Popular Mechanics simulated the wonders and woes of driving an electric car in 2020, and car manufacturers announced that the electric car won’t be silent after all. It will make some sound so the deaf, blind, distracted, and earbud-wearing populace will know what hit them.

Meanwhile, Honda said it’s not so sure about the whole electric-car thing.

Buildings Beyond LEED: Yale Environment 360 wondered why building owners interested in saving money don’t seek out “building commissioning.” The practice is essentially a physical checkup for a structure’s energy-using systems, like ventilation, and often yields fixes that can save tens of thousands of dollars — even in buildings with that shiny LEED logo.

Triple Pundit took a look at Building Information Modeling, a 3-D simulation of heating, cooling, water and other systems that help construction managers avoid dumb and costly mistakes.
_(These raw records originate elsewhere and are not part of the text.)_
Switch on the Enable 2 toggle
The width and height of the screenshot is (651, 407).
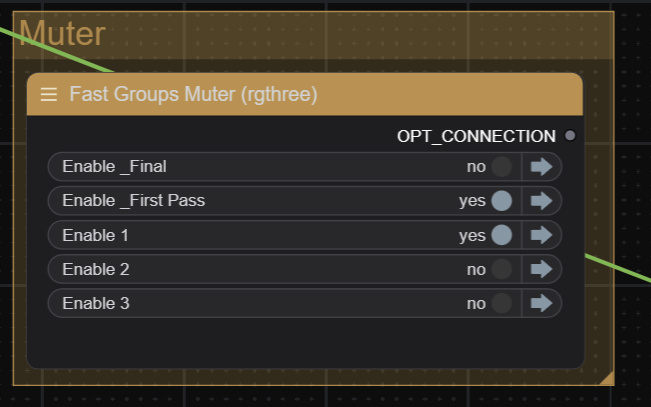click(x=502, y=269)
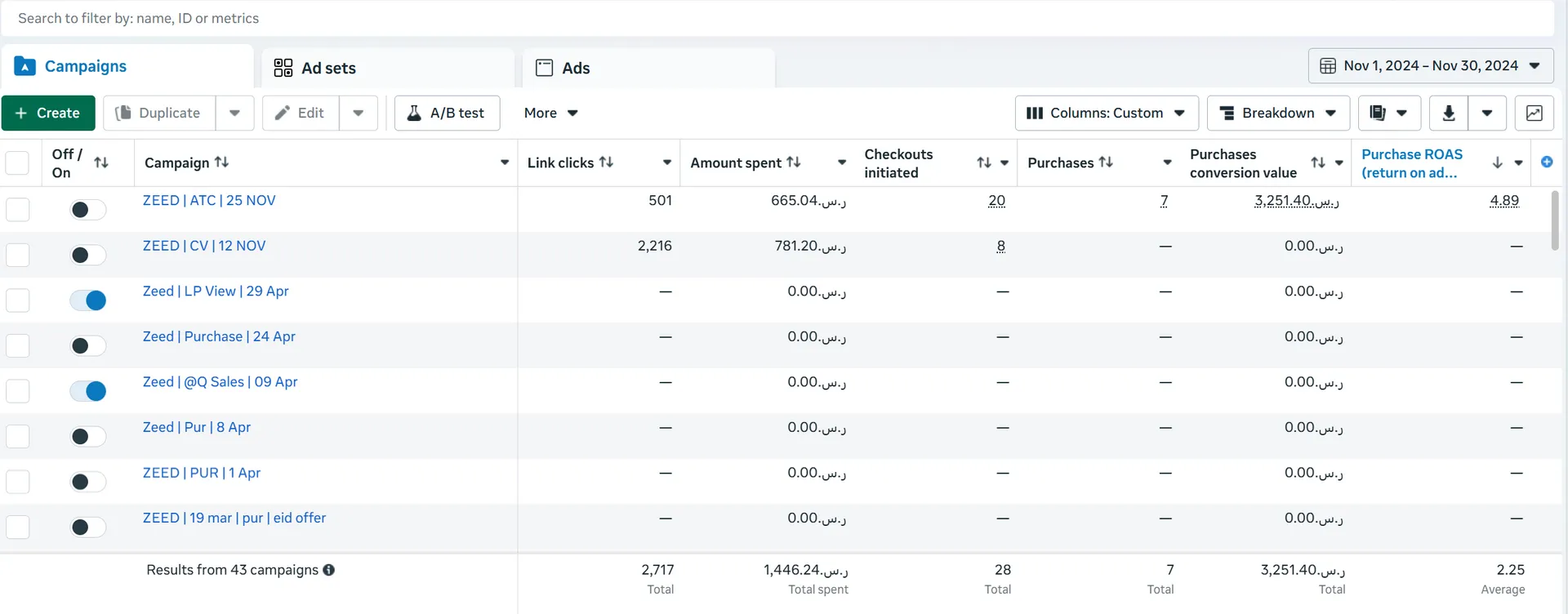1568x614 pixels.
Task: Click the vertical table scrollbar
Action: click(x=1554, y=220)
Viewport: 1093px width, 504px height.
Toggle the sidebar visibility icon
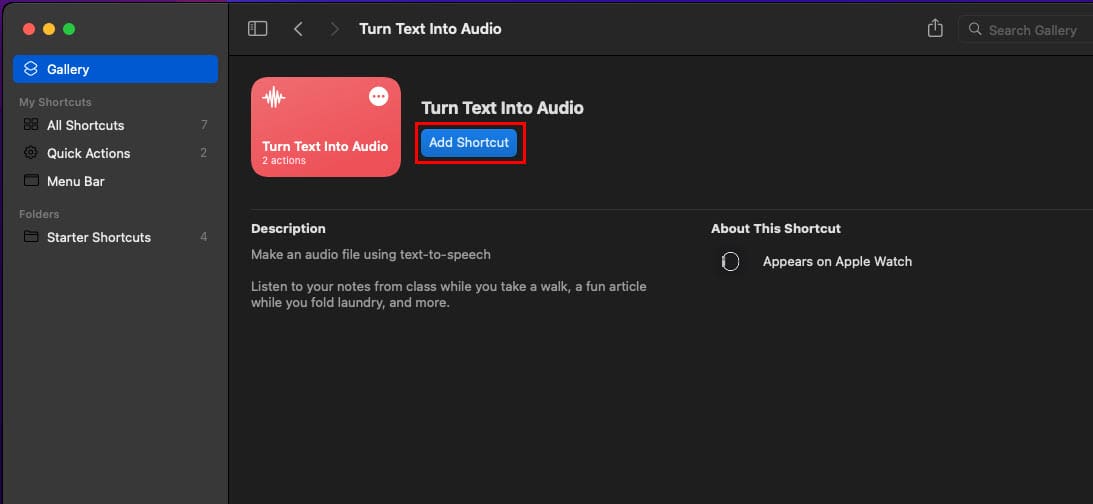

Can’t come too soon; a Pike Research study estimates that by 2020 the world will install 53 billion square feet of green-certified space, a 900 percent increase from today.

The Week’s Best Ideas

Panera, the bread restaurant, is conducting an experiment in enlightened capitalism. In St. Louis it founded a sub-chain called Panera Cares Cafe that has day-old bread, but no cashier. Instead, you pay what you think you can afford, and if you can’t you donate your time.  No word yet on whether St. Louis has seen a spike in free lunches.

Lawrence Berkeley National Laboratory says that if India made a dramatic investment in energy efficient lightbulbs, refrigerators, irrigation pumps and the like, it could wipe out its notorious electricity shortages within three years.

image credit: Thomas Bresson

The “Geobacter” project at the University of Massachusetts Amherst published the results of its mind-bending research into electrofuels. Researchers established bacteria colonies that feed off electrons from a solar-powered electrode. On a diet of water and atmospheric CO2, the bacteria “exhaled” acetate, from which many fuels and chemicals can be made.

California Synaptics told GreenTech TV how it greens the business by buying used office furniture, giving discounts to employees who bring their own dishware to the cafeteria, and offering prime parking and car detailing to employees who carpool.

Finally, a book review at Off-Grid gives useful advice on how to screen calls with a microwave, or cook a salmon in your dishwasher.